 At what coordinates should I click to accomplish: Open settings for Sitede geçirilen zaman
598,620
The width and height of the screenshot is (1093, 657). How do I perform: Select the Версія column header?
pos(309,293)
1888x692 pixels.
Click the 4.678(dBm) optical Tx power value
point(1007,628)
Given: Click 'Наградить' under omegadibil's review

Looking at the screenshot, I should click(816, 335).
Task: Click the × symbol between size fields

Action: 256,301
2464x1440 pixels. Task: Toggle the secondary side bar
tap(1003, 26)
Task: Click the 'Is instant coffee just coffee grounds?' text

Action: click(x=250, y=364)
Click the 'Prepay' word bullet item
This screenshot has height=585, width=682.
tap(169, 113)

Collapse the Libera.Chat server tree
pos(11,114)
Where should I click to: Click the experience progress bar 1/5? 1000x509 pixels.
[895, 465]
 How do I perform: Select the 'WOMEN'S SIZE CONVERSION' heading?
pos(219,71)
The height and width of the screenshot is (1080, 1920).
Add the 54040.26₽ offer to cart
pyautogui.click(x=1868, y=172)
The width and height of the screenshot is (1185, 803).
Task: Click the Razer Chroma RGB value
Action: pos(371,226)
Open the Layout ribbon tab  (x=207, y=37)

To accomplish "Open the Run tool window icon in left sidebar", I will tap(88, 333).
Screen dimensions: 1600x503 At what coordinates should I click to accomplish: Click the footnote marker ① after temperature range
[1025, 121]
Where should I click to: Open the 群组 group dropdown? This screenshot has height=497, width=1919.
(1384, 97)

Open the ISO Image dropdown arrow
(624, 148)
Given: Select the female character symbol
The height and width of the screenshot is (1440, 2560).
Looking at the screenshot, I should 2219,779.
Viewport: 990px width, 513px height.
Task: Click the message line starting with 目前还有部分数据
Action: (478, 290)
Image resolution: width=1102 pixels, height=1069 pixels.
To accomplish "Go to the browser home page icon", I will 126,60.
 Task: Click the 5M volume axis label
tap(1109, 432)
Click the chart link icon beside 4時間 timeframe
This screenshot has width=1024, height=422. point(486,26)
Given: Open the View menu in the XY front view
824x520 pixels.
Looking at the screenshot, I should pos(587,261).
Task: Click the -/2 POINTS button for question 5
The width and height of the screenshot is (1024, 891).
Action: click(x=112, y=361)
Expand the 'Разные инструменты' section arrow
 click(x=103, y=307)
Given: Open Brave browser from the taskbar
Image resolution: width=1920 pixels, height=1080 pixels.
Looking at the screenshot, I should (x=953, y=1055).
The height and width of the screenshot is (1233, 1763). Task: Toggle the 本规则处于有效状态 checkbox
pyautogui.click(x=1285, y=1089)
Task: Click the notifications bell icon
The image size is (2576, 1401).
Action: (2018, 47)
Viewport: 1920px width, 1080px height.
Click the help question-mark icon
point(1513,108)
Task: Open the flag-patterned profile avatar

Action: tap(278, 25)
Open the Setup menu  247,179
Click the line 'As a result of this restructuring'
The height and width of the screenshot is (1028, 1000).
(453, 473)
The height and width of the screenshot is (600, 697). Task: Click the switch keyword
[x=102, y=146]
# # #
Zadanie do wykonania - Podaj ponownie wszystkie powyższe wpisy, wiersz w wiersz, bez żadnych zmian.

Rozwiązanie zadania -
 At what coordinates should I click to accomplish: Open settings for Sitede geçirilen zaman
598,620
The width and height of the screenshot is (1093, 657). How do I perform: Select the Версія column header?
pos(309,293)
1888x692 pixels.
Click the 4.678(dBm) optical Tx power value
point(1007,628)
Given: Click 'Наградить' under omegadibil's review

Looking at the screenshot, I should click(816, 335).
Task: Click the × symbol between size fields

Action: 256,301
2464x1440 pixels. Task: Toggle the secondary side bar
tap(1003, 26)
Task: Click the 'Is instant coffee just coffee grounds?' text

Action: click(x=250, y=364)
Click the 'Prepay' word bullet item
This screenshot has height=585, width=682.
tap(169, 113)

Collapse the Libera.Chat server tree
pos(11,114)
Where should I click to: Click the experience progress bar 1/5? 1000x509 pixels.
[895, 465]
 How do I perform: Select the 'WOMEN'S SIZE CONVERSION' heading?
pos(219,71)
The height and width of the screenshot is (1080, 1920).
Add the 54040.26₽ offer to cart
pyautogui.click(x=1868, y=172)
The width and height of the screenshot is (1185, 803).
Task: Click the Razer Chroma RGB value
Action: pos(371,226)
Open the Layout ribbon tab  (x=207, y=37)

To accomplish "Open the Run tool window icon in left sidebar", I will tap(88, 333).
Screen dimensions: 1600x503 At what coordinates should I click to accomplish: Click the footnote marker ① after temperature range
[1025, 121]
Where should I click to: Open the 群组 group dropdown? This screenshot has height=497, width=1919.
(1384, 97)

Open the ISO Image dropdown arrow
(624, 148)
Given: Select the female character symbol
The height and width of the screenshot is (1440, 2560).
Looking at the screenshot, I should 2219,779.
Viewport: 990px width, 513px height.
Task: Click the message line starting with 目前还有部分数据
Action: (478, 290)
Image resolution: width=1102 pixels, height=1069 pixels.
To accomplish "Go to the browser home page icon", I will 126,60.
 Task: Click the 5M volume axis label
tap(1109, 432)
Click the chart link icon beside 4時間 timeframe
This screenshot has width=1024, height=422. point(486,26)
Given: Open the View menu in the XY front view
824x520 pixels.
Looking at the screenshot, I should pos(587,261).
Task: Click the -/2 POINTS button for question 5
The width and height of the screenshot is (1024, 891).
Action: click(x=112, y=361)
Expand the 'Разные инструменты' section arrow
 click(x=103, y=307)
Given: Open Brave browser from the taskbar
Image resolution: width=1920 pixels, height=1080 pixels.
Looking at the screenshot, I should (x=953, y=1055).
The height and width of the screenshot is (1233, 1763). Task: Toggle the 本规则处于有效状态 checkbox
pyautogui.click(x=1285, y=1089)
Task: Click the notifications bell icon
The image size is (2576, 1401).
Action: (2018, 47)
Viewport: 1920px width, 1080px height.
Click the help question-mark icon
point(1513,108)
Task: Open the flag-patterned profile avatar

Action: tap(278, 25)
Open the Setup menu  247,179
Click the line 'As a result of this restructuring'
The height and width of the screenshot is (1028, 1000).
(453, 473)
The height and width of the screenshot is (600, 697). Task: Click the switch keyword
[x=102, y=146]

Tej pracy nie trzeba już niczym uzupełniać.